Sharpe Pritchard, Solicitor, Public Sector, London
Career Change Story
I am now an Associate Director at professional services PR consultancy Spada, who specialise in the legal sector. I think I knew even before I qualified as a lawyer that I did not want to spend the rest of my career in the legal profession – at least practising as a lawyer anyway. So I guess for a period of about 2- 2.5 years prior to qualifying, and for one year post qualifying I was mentally preparing to make the move, but I thought that it would be a good idea to get a couple of years post qualification experience under my belt, basically to earn some money but also to give me a good grounding if I ever wished to come back into the law. So I was mentally preparing for about two to three years and then I literally took the decision – I was working up to it for a few weeks and then said to myself “okay, I am going to hand in my notice now.” I then had three months to work out what I was going to do. Initially it involved a bit of travel. I went to South East Asia for a few months, and upon returning decided to take a City Lit course in freelance journalism – writing has always been a genuine passion for me. Whilst I was doing that course on freelance journalism I got offered a job as a legal reporter at a company called Legalease which publishes Legal Business, In House Lawyer and The Legal 500. I had always thought that I would like to work for the legal directories, so it was a case of “right place, right time”. It was the best thing I ever did – I loved the job and the company.
After 3 years in legal journalism, which were the most fun 3 years I’ve ever had at work, I realised that journalism was not a long term career option for me. Even if I’d have achieved the ultimate and ended up working at a national newspaper, the job of a reporter is pretty one-dimensional and doing that day-in day-out for 30 years was never going to work for me. I had also become fascinated with the world of PR – shaping the news agenda rather than reacting to it just seemed much more substantial to me.
Throughout my time as a legal reporter I had always worked with Spada on quite a regular basis – there are really only 2 or 3 agencies which specialise in this niche and from what I could see Spada was always the best. So I applied, and thankfully got the job!
Career Change Reflections
The skills one acquires as a lawyer, ie. written and verbal communication, professionalism, client-handling and the ability to assimilate complex pieces of information, are all highly relevant to PR. The big difference between the two jobs is that in PR your effectiveness is judged on a daily basis – we have to react on behalf of our clients to an extremely fast-paced news cycle. If we don’t get results, our competitors will, and that is a daily challenge. I think I’ve got the best of both worlds: I’m constantly exposed to the academic discipline of interpreting the law, but in a much more creative way. How many lawyers can say that they know what is going to be on the front page of the FT the next day? Ok, that doesn’t happen every day in PR (and I’m sure there are loads of other things that they find more exciting in law), but it does happen and when it does it is a terrific feeling.
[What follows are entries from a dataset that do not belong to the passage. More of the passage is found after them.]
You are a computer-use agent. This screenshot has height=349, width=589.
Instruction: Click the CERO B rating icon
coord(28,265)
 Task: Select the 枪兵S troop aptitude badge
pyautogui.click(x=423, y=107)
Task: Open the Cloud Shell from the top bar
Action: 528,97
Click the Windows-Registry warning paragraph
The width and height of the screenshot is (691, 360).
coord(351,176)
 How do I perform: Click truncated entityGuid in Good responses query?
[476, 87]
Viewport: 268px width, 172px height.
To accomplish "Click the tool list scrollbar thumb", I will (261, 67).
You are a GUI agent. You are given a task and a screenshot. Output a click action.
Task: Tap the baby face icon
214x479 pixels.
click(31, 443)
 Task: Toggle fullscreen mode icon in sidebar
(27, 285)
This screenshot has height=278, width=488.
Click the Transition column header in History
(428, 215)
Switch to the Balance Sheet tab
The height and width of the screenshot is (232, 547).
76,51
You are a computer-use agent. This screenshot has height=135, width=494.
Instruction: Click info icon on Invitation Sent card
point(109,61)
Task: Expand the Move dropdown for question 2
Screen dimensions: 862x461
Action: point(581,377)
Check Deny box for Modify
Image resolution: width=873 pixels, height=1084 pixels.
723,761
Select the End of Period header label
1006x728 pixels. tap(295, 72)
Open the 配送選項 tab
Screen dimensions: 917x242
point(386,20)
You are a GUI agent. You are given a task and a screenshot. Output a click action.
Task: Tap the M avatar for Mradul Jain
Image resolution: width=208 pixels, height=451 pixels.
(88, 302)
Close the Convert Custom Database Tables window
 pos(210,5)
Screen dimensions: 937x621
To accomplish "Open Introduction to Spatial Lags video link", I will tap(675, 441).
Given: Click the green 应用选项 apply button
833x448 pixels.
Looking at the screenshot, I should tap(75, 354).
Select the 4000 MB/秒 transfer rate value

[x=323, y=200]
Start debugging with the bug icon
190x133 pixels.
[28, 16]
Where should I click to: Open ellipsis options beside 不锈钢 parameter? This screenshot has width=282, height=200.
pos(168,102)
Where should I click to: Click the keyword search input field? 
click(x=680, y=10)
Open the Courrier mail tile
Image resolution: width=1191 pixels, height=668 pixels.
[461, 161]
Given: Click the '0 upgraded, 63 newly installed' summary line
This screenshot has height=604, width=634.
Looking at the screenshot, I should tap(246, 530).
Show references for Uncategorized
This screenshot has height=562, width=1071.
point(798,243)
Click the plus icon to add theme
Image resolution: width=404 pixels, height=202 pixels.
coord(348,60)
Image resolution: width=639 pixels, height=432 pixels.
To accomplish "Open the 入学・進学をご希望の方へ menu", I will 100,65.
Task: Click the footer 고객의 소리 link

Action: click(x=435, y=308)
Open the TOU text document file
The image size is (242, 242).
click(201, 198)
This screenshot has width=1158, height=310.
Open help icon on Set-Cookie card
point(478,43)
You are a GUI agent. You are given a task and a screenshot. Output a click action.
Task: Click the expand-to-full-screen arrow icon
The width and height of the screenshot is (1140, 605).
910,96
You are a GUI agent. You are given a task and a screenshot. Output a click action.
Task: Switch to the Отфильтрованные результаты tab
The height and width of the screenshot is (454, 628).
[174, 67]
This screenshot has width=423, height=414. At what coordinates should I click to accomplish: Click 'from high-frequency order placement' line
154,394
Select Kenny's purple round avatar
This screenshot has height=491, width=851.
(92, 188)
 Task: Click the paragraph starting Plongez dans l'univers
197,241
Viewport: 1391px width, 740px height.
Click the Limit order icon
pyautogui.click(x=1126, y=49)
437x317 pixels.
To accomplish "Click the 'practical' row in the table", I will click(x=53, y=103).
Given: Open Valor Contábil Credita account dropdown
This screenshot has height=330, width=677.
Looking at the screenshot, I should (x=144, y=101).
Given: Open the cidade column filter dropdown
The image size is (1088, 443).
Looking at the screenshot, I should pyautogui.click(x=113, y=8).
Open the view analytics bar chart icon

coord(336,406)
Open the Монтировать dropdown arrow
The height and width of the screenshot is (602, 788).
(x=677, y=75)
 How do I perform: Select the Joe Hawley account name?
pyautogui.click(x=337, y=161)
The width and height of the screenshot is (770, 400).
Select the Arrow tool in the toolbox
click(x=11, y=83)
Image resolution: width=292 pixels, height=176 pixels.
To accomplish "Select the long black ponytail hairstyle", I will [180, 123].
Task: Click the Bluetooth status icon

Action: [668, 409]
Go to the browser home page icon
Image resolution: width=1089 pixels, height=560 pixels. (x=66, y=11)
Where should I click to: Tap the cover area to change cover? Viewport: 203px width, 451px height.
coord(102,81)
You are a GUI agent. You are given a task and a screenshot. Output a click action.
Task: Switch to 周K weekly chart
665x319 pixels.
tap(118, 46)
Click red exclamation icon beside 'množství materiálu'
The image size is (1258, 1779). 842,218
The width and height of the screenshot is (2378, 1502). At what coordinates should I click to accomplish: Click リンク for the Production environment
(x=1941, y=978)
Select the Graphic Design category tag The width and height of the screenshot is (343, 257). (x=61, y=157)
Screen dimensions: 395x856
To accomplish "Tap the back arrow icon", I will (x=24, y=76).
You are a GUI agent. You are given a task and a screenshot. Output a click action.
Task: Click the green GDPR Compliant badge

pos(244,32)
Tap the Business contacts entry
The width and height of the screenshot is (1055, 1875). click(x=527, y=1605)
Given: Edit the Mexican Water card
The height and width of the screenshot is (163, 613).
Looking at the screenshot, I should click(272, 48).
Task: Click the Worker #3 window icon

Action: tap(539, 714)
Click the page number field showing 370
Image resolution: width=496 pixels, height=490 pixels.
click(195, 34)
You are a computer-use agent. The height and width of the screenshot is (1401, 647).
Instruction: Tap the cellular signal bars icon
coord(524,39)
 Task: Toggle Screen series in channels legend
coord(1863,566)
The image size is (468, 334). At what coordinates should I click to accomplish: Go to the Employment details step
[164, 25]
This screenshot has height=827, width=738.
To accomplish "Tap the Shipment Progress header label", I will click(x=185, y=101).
Trying to deliver on the very high expectations of demanding clients is a constant challenge. When pitching to prospective clients you have to articulate why they need your services, and then when you win the work you have to persuade them that what you are doing for them makes a real contribution to the development of their businesses – proving that causal link is I suppose the holy grail of PR.
I guess the other challenge is keeping a number of different balls in the air at the same time – clients have to know that they have your full attention at all times.
As I have moved up the agency to Associate Director, it is increasingly important for me to have the time to actually think about how we work for our clients on a strategic level. It’s very easy to get sucked into day-to-day delivery of various pieces of work, and of course it’s important to always be on the front line, but extracting yourself from operational activity and actually thinking about where to go next is what separates good PRs from really good PRs.
I would advise anyone wishing to break into Legal PR to actually read the main daily newspapers and see what lawyers are talking about every day. You would be surprised at how much lawyers can contribute to not only legal stories, but political and business ones as well. If that excites anyone interested in legal PR, they’ll find a way to get there.